A joint resolution with the House sponsored by Sen. Bernie Sanders (D-Vt.) and Sen. Mike Lee (R-Utah) passed 56 to 41, after rejecting two amendments offered by Sen. Tom Cotton (R-Ark.) intended to eviscerate the measure. One lost in a voice vote, and the other in a 54-45 roll call vote. 

The Senate then passed by voice vote a joint resolution sponsored by Sen. Bob Corker (R-Tenn.) that holds Saudi Crown Prince Mohammed bin Salman responsible for Khashoggi's murder.

The measure also raised concerns about the Saudi government’s behavior in its role in the Yemen war, the detention of Lebanese Prime Minister Saad Hariri and other actions.

The House, however, appears unlikely to take up the resolution after its Republican leaders on Wednesday added a provision to the farm bill rule to make it hard to hold a vote on the Senate resolution if passed. That rule squeaked by in a 206-203 vote after Democrats attacked it for including that provision.

The House appeared to be divided on the resolution. On Thursday, Pompeo and Defense Secretary Jim Mattis briefed House members in a closed session, a day after CIA Director Gina Haspel gave them a briefing.

Many senators have expressed outrage at the death of Khashoggi, who wrote for The Washington Post and criticized the Saudi regime. He was killed when he visited the Saudi consulate in Istanbul, Turkey, to complete paperwork to get married.
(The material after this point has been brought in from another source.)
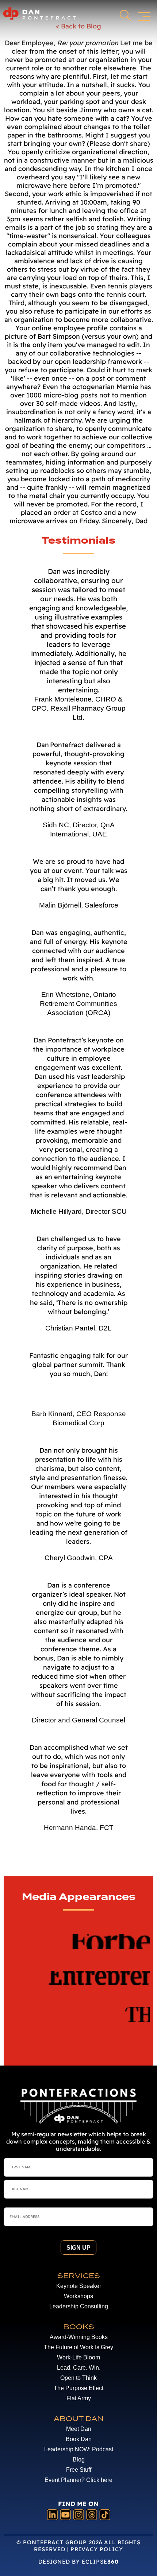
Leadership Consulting (78, 2306)
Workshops (78, 2296)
The Senate cleared the way for consideration of the resolutions with a 63-37 procedural vote Wednesday.

Sanders lauded his colleagues for their expected support of the resolution to end U.S. involvement in “the Saudi-led intervention in Yemen which has caused the worst humanitarian crisis on earth with 85,000 children already starving to death.”

With the resolution, Sanders said, “We will tell the despotic regime in Saudi Arabia that we will not be part of their military adventurism” and also will tell “the president of the United States, any president, Democrat or Republican, that the constitutional responsibility for making war rests with the United States Congress, not the White House.”

Defending Trump and Pompeo’s defense of Saudi Arabia, Sen. John Cornyn (R-Tex.) warned the resolution would have unintended effects, saying it would affect U.S. operations with allies beyond the Saudi-led coalition.

“Members of this chamber assert that this resolution is confined to Yemen and sends a strong message to Saudi Arabia. I disagree with that,” Cornyn said. “This resolution also sends a message to our allies that questions the reliability of the U.S. as a partner.”